13 September 2013 » No Comments

Technologist of the Year

Back in the day job and I’m pretty pleased with this - we’ve been awarded Runners Up in the @A_L_T Technologist of the Year award for the work I’ve been collaborating over with @audioboo at Michael Faraday over the past few months.

Recognition, a cheque for £500 (heading straight to the school tech funds…) and hopefully more collaboration with audioboo across the other South London schools in which I work.

But the real value of the work is hopefully in helping the pupils on this project with their speech and language skills. The premise was that the ‘poverty of language’ [URGH] holds back progression. It’s a horrid term, but probably holds some truth.

The educational theory behind Talk Aloud was that if you have a poverty of language, you also restrict your own personal development.

“The limits of my language mean the limits of my world.”

Or something.

But yer man Ludwig didn’t have the #edtech benefits of the modern interweb when he was theorising how the individual is defined by their vocabulary.

What the Tech Team at SE17 wanted to achieve with Talk Aloud was to allow the pupils to self-assess their communication skills using audioboo as an online platform.

What the Tech team at SE17 *really* wanted to achieve was to help grow the culture at Michael Faraday where tech tools are embedded across the complete school curriculum.

The pupils aren’t taught maths, literacy, science and ICT in isolation; tech tools are second nature when working with numbers, words or test tubes.

We’re getting there

The nominative determinism of a South London school so rich with scientific heritage wasn’t lost on some.

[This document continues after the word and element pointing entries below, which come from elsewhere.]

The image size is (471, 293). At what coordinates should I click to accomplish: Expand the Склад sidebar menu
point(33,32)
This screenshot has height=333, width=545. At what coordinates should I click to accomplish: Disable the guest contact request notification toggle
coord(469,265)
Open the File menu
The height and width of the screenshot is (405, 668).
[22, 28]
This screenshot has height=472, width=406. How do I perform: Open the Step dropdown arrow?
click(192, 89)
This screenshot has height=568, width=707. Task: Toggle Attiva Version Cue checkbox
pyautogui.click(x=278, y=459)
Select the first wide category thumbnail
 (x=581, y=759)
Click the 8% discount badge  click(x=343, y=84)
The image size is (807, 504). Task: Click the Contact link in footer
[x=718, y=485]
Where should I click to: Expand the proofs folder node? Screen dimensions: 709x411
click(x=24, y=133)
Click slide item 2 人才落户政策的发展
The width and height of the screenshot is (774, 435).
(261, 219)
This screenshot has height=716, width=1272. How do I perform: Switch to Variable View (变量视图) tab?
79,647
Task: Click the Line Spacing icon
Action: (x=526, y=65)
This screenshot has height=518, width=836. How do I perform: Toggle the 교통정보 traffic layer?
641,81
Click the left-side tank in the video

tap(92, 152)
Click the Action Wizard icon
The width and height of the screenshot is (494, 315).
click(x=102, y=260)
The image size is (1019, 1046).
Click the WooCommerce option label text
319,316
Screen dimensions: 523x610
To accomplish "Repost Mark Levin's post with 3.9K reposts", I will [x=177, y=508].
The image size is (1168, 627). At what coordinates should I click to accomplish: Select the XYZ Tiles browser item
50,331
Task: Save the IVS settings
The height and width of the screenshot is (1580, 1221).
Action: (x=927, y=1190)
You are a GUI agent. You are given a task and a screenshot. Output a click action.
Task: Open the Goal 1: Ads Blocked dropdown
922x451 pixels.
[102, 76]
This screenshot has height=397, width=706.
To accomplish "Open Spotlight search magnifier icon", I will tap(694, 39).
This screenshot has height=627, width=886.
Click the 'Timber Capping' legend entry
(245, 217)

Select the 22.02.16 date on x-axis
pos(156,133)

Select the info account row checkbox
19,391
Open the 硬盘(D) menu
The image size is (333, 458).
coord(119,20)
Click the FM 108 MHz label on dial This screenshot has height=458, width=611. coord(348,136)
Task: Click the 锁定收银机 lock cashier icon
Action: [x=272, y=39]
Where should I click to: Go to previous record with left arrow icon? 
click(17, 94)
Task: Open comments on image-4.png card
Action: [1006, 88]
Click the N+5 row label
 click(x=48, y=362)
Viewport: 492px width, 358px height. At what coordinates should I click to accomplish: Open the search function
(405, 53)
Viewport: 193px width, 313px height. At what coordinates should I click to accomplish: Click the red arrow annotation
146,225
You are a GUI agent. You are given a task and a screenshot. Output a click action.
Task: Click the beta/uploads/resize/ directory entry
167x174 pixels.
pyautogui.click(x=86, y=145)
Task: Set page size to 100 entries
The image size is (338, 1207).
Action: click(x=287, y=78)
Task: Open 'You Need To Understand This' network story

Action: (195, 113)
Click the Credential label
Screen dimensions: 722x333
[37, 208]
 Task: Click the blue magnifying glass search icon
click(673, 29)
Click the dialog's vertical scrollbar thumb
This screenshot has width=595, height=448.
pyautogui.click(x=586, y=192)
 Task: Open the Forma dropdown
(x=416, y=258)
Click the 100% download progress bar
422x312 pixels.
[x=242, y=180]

I like to think that the nominative determinism for Talk Aloud was that we were nominated for the award, and it was determined that we were half-decent…

Like all good scientific experiments, we needed an aim, a method, a result and a conclusion.

As explained in the *ahem* audioboo below, the aim was never to find a project in which we could shoehorn audioboo into. We wanted to address learning issues, and then see what online tools or platforms could offer a solution.

Audioboo just happened to be a brilliant fit.

The methodology involved working with Year 3 and Year 6 students. We asked each pupil to bullet-point ten ideas about their own lives, in less than ten minutes. This would form the narrative for the boos - kids are experts on their own self-identity.

We then went through the process of recording a short boo, unscripted, using the bullet points to tell the listener a little more about the lives of the pupils.

“My name is Charlie, I like Millwall, McDonalds and…”

Um

Which is more or less what we expected. Some initial boos were OUTSTANDING - which made phase two slightly tricky…

This is where the teaching took over. A detailed literacy programme then followed, with each pupil being given guidance on how they can improve the structure, delivery and language in their recordings. Year 3 looked at adjectives; Year 6 were encouraged to explore connectives.

The recording process was then completed with an unscripted second recording of each pupil being made. The three-minute audioboo time limit was pushed to the limit on almost every recording. The results were inspiring, and ultimately measurable in terms of educational improvement.

Ten out of ten.

We then celebrated the project with a presentation - posh cake, fizzy pop and the visit of some local politicians and press.

It all worked.

Recognition from the Association of Learning Technology will hopefully allow the model to be rolled out elsewhere. Feedback has certainly been positive at the #altc2013 conference in Nottingham this week.



And so what next?

We’re not entirely sure, but we are convinced that the belief in developing a culture of #edtech awareness across the entire curriculum is the solution. Teaching staff have been great in realising that to fear the tech is to stand still, both in the development of the pupils and their own professional careers.

Oh - and audioboo are absolutely ACE.